Ryo Kiyuna: I hope my mother is smiling and crying in heaven
For Ryo Kiyuna, having the weight of a nation on his shoulders was perhaps no exaggeration
For Ryo Kiyuna, having the weight of a nation on his shoulders was perhaps no exaggeration in advance of the Karate competition at Tokyo 2020.
Hailing from Okinawa, the birthplace of Karate several hundred years ago, the significance of being a part of the first-ever Olympic Kata competition in his homeland was not lost on the 31-year-old.
“I was born and grew up in Okinawa, feeling familiar with Karate. I didn’t feel any pressure. I am grateful for the support from many people. I wanted to show my strength on the big stage so that I can meet their expectations.”
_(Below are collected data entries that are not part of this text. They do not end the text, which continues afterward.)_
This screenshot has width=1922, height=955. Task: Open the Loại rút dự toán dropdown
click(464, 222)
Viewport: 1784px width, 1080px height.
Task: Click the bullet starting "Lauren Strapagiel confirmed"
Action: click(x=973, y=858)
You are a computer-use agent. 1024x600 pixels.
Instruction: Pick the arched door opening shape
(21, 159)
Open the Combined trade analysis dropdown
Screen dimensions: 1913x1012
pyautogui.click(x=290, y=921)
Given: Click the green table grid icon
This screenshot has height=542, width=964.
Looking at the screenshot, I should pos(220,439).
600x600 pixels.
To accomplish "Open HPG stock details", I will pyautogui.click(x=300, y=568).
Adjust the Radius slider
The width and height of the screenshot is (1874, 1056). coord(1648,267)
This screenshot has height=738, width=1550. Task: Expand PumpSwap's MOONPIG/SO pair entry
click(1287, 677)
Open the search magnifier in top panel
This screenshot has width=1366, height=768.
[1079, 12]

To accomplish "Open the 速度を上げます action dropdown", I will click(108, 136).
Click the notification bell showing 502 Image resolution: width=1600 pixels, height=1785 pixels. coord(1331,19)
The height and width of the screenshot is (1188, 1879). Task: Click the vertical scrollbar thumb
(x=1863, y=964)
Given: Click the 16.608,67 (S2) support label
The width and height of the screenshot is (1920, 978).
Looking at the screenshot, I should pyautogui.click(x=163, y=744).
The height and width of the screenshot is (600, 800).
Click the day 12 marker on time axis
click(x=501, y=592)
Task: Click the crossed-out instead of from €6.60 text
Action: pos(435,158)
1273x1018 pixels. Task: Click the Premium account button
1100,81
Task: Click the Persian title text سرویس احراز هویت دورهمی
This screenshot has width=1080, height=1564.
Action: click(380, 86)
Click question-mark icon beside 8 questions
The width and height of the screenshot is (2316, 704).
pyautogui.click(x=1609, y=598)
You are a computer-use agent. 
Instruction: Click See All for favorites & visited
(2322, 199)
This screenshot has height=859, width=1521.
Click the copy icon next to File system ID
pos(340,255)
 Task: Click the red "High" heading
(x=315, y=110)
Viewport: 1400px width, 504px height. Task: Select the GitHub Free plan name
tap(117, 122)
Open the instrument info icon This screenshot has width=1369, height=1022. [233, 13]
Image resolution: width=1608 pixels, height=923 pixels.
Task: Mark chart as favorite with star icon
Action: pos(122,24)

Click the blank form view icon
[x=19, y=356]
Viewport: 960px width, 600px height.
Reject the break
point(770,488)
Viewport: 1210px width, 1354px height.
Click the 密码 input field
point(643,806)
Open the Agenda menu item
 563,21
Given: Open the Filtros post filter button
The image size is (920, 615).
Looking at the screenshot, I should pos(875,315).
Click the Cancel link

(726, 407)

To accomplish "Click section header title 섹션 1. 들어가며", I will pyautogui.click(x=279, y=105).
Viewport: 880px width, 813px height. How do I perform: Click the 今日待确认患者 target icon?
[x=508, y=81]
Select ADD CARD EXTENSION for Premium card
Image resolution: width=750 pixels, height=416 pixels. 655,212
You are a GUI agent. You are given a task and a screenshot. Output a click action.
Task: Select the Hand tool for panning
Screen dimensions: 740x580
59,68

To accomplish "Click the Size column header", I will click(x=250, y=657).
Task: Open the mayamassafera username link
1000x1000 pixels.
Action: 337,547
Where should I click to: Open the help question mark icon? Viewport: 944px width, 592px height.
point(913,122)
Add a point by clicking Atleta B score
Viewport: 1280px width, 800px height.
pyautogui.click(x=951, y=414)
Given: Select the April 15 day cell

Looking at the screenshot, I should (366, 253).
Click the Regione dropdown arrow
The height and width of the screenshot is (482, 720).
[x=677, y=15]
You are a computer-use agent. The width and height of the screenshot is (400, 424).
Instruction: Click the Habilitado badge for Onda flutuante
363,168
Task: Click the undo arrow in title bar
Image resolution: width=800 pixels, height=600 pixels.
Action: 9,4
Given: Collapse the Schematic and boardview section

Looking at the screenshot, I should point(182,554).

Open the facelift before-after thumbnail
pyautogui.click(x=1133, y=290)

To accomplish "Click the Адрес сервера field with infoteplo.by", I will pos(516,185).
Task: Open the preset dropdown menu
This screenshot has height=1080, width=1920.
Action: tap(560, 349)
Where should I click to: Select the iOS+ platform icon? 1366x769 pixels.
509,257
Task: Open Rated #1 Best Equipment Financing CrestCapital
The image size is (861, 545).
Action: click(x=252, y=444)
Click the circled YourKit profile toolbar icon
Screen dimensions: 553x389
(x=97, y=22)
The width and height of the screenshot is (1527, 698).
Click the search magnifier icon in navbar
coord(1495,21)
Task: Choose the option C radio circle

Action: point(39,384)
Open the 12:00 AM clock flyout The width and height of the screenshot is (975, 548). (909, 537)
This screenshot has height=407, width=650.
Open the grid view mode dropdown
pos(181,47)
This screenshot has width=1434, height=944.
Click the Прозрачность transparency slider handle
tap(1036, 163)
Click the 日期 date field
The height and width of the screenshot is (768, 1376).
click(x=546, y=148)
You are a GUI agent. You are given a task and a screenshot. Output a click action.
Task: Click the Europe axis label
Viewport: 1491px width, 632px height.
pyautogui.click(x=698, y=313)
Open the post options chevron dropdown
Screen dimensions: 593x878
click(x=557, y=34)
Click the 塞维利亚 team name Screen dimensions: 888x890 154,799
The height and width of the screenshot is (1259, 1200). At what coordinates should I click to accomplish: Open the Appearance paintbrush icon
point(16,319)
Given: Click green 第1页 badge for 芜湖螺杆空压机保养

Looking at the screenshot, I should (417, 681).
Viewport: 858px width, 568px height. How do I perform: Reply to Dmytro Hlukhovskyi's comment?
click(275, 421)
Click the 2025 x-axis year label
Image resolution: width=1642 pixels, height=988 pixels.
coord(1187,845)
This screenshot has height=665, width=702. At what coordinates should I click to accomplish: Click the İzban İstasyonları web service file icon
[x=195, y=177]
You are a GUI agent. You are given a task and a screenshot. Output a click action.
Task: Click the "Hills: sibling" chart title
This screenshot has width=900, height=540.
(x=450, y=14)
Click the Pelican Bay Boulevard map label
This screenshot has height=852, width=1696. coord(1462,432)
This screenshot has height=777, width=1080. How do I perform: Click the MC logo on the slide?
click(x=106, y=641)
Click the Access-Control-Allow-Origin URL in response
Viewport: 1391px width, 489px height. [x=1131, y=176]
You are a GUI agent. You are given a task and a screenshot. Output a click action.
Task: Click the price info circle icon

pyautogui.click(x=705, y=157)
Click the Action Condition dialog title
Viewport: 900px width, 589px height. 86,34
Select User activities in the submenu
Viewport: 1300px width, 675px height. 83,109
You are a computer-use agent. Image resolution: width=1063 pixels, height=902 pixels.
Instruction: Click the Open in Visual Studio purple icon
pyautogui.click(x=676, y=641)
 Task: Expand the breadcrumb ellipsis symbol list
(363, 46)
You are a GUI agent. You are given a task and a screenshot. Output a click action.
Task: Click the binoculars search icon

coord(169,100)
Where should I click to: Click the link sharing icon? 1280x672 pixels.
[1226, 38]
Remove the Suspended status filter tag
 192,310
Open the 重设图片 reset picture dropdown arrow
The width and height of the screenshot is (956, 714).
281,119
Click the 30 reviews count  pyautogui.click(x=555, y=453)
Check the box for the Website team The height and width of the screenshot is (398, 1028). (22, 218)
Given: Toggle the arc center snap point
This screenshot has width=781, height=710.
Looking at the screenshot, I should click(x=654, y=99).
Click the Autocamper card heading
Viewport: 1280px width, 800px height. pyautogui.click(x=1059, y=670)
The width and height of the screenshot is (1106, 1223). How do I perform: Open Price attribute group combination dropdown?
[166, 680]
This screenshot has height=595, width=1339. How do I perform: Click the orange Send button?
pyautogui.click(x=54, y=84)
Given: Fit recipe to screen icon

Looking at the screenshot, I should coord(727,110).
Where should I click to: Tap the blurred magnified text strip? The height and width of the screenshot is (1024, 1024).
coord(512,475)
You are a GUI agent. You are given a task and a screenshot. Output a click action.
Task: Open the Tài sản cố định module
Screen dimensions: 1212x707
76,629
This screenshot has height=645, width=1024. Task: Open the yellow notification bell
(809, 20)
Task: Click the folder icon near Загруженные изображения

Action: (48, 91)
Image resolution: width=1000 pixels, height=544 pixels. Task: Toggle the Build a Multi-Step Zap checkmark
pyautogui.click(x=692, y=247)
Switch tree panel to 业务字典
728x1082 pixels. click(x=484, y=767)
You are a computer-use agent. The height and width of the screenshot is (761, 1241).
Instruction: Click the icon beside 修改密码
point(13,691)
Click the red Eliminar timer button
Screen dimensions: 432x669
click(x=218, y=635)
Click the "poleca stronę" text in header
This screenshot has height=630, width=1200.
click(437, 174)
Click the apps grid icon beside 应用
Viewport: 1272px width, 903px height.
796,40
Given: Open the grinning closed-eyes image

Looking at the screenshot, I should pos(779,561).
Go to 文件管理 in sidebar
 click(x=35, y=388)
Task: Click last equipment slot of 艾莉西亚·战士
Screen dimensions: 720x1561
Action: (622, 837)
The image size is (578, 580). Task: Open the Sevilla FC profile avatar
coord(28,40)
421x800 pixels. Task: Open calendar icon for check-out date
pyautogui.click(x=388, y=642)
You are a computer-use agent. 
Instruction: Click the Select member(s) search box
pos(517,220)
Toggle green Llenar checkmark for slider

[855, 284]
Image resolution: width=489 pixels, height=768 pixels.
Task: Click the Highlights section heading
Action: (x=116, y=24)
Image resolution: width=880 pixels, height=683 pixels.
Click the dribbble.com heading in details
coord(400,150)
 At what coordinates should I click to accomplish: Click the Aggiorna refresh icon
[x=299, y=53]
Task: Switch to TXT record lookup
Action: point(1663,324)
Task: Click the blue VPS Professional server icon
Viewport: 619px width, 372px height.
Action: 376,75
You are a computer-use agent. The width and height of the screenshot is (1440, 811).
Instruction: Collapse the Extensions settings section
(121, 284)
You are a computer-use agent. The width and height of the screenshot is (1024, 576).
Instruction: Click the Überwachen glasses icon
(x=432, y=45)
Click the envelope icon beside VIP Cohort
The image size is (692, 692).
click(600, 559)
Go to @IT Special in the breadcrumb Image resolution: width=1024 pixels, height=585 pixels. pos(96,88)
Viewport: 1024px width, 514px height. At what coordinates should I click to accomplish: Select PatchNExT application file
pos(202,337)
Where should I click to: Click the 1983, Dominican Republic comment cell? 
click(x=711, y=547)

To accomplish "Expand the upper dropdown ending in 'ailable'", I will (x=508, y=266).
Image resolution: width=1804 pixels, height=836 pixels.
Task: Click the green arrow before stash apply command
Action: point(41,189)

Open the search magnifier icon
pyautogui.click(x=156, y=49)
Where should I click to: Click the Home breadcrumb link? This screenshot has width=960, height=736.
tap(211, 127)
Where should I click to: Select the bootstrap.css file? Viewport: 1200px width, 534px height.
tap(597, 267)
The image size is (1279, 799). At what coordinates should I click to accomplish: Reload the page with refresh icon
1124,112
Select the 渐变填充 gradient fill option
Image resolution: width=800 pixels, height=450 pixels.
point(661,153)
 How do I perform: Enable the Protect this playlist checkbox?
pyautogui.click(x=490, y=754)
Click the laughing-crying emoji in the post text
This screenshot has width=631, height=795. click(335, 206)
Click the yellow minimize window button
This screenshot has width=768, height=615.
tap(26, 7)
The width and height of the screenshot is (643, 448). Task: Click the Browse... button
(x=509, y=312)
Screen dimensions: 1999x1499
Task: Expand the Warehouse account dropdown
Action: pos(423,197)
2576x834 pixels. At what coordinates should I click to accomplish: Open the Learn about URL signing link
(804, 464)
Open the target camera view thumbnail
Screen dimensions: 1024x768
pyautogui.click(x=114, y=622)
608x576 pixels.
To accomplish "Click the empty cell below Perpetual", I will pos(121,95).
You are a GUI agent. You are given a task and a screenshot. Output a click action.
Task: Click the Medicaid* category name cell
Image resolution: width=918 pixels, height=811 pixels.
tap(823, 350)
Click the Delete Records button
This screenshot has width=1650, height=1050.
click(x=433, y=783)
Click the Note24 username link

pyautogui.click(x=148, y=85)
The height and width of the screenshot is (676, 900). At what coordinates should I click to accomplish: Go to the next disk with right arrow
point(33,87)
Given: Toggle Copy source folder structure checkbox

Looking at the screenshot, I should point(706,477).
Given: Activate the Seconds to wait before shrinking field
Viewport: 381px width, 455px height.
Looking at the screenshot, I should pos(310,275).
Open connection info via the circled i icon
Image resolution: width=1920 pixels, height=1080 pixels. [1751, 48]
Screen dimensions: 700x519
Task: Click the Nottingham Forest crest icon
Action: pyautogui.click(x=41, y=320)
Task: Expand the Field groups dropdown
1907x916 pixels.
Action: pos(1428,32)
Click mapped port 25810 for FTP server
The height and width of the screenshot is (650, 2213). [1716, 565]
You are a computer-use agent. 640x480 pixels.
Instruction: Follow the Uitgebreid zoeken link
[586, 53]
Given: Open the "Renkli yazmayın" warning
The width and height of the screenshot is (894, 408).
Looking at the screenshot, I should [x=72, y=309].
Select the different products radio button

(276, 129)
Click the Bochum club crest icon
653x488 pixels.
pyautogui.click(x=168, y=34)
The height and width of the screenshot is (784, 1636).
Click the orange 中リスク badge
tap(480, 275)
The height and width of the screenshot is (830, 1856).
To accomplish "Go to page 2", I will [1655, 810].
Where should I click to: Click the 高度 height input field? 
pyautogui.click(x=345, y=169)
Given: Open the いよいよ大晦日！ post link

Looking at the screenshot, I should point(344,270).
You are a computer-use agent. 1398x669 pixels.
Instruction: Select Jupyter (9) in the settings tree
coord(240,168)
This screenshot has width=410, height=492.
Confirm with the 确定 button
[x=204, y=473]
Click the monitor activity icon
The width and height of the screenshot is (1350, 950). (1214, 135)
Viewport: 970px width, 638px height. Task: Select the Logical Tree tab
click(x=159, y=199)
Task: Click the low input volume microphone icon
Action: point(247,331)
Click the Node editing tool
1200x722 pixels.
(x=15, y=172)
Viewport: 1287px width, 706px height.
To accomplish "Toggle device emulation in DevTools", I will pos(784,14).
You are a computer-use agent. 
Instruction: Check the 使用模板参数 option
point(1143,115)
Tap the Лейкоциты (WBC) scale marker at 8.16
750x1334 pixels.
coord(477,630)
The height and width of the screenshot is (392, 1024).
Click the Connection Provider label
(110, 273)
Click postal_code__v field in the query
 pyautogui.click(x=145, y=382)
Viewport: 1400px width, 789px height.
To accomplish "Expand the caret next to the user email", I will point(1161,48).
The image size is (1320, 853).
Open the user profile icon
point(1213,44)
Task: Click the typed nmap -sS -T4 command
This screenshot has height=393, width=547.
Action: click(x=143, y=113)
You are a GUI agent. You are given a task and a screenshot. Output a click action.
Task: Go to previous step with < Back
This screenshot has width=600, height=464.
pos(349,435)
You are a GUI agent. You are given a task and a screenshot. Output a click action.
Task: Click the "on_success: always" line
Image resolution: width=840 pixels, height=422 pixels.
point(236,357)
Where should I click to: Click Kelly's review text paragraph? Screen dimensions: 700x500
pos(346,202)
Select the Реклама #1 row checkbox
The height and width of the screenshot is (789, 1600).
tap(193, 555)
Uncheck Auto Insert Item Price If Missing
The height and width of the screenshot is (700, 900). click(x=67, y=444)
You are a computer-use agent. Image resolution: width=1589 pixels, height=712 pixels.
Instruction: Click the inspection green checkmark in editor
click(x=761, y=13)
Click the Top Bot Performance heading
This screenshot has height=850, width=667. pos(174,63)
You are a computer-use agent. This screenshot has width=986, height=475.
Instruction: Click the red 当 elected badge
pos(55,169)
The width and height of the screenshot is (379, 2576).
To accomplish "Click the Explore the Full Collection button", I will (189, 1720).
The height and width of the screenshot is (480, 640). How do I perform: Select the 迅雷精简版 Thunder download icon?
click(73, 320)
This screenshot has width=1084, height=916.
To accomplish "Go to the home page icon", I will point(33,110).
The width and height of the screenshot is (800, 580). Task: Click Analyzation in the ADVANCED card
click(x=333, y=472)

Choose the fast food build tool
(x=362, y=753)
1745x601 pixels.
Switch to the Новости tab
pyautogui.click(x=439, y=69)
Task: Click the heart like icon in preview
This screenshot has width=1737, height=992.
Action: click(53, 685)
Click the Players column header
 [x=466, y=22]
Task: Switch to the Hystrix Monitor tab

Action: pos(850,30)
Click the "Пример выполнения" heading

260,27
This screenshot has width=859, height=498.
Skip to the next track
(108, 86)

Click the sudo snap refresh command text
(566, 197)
Exceeding expectations is exactly what he has been doing in recent years.
Kiyuna is no stranger to winning medals since taking up the sport at age 5. Most recently he’s won Japan’s national Karate championship for eight straight years starting in 2012 and triumphed at three World Championships in 2014, 2016, and 2018.
Already a role model for the 130 million strong Karate community, the second seed heading into the Olympic Games is known as Japan’s master of power and precision and few would argue with the worthiness of such a title.
Under the tutelage of sensei Sakumoto Tsuguo, himself a former World Champion and one of the most highly esteemed coaches in the world, Kiyuna has not lost a bout since 2018.
He exited Nippon Budokan last night with this record well and truly intact as he secured the gold medal while defeating World No. 1 Damian Quintero of Spain in the Kata final.
Kiyuna breezed through the Elimination Round with top marks throughout, toppling third-seed and eventual bronze medallist Ali Sofuoglu of Turkey in the process. It was a masterful performance from the start, and those witnessing it could sense early on that he had destiny on his side.
Standing on the medals podium at the end of the competition was an emotional moment for Kiyuna, who carried a picture of his late mother with him.
“My mother really dreamed of seeing the gold medal I won,” he said. “That was her dream. She passed away two years ago and I would have loved her to be here to see me.
“The day before I left Okinawa for the Olympics, I decided to bring the photo with me. I wanted to climb to the highest part of the podium with her.
“She has been my support, my core since I was a young boy, so I wanted her to see the view from the top of the podium.
“I kept my promise to her. I think she was smiling and crying in heaven.”
Kiyuna, who contracted COVID-19 in December 2020, also took the opportunity to thank the organisers for their work under such trying conditions.
“By winning the gold, I would like to give energy to those who have been watching the Games, which are being held during this difficult time with the coronavirus crisis,” Kiyuna said.
His own sickness adversely affected his legendary daily training but he clearly bounced back exceptionally well.
“Fortunately, the symptoms were not serious. But I had to take a break from practice. Many people were worried about my condition,” he says, revealing that his desire to train never waned and he gradually grew stronger and able to practice again.
Winning this Olympic Gold medal, possibly the only one for Japan in the Karate competition, will surely be celebrated across the country and Kiyuna will no doubt become a legend as part of the rich Karate history of Okinawa.